Unemployment benefit on modern lines, meaning a weekly payment rather than the aid to job-search provided by travelling benefit, was introduced by the SEM's London branch in 1838 without consulting the rest of the union (SEM, Annual Report, 1837-8 , p.42). This was formalised the following year, London members paying increased contributions to cover the cost (ibid., 1838-9, p.47). The first outside London listing unemployment benefit payments was Manchester, in the 1844-5 Annual Report, and by 1848-9 it was being paid by the branches in London, Manchester, Woolwich, Greenwich, Romford, Stratford (East London), Southampton, Patricroft, and Bristol.

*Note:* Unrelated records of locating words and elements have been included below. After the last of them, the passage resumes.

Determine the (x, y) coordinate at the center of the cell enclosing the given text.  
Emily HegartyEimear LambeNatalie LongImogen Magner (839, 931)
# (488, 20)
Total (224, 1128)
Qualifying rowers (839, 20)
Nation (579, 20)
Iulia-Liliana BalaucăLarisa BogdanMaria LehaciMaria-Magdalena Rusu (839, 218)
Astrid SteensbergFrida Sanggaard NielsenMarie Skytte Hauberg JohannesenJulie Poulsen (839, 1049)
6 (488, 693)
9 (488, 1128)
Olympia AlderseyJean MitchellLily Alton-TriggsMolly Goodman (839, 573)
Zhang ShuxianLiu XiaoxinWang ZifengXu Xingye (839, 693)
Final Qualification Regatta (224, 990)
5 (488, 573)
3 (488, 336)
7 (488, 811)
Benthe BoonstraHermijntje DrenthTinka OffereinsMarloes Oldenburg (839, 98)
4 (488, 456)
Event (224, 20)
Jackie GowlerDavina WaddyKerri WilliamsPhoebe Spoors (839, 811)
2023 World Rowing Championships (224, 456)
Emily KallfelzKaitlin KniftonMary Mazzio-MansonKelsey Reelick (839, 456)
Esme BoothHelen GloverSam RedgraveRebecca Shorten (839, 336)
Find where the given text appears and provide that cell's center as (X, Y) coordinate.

The SEM introduced unemployment pay comprehensively following the 1848 recession, when it was seeking to re-establish itself following the defection of large numbers of members to the newly-formed ASE; the ASE took most of its leadership and methods of operation from the Journeymen Steam Engine Makers' Society (JSEM), which had always relied on unemployment pay rather than tramping.

Other Benefits

Other benefits were an accident grant of fifty pounds for any member 'rendered incapable of following his employment, either by loss of limb or eyesight' (Rules, 1846, article 38), a separate 'Contingent Fund' created in the 1870s to provide strike pay, and a discretionary Benevolent Fund which would seem to have been the only provision for widows and orphans. In return for these benefits, members paid two shillings and three pence per month subscription in 1846, raised to three shillings per month in 1851; this was significantly less than the ASE, which charged a shilling per week. There was also an admission charge dependent on age, varying from 10 shillings and six pence for men under 23 to five pounds for men aged 45; men aged over 45 could not join.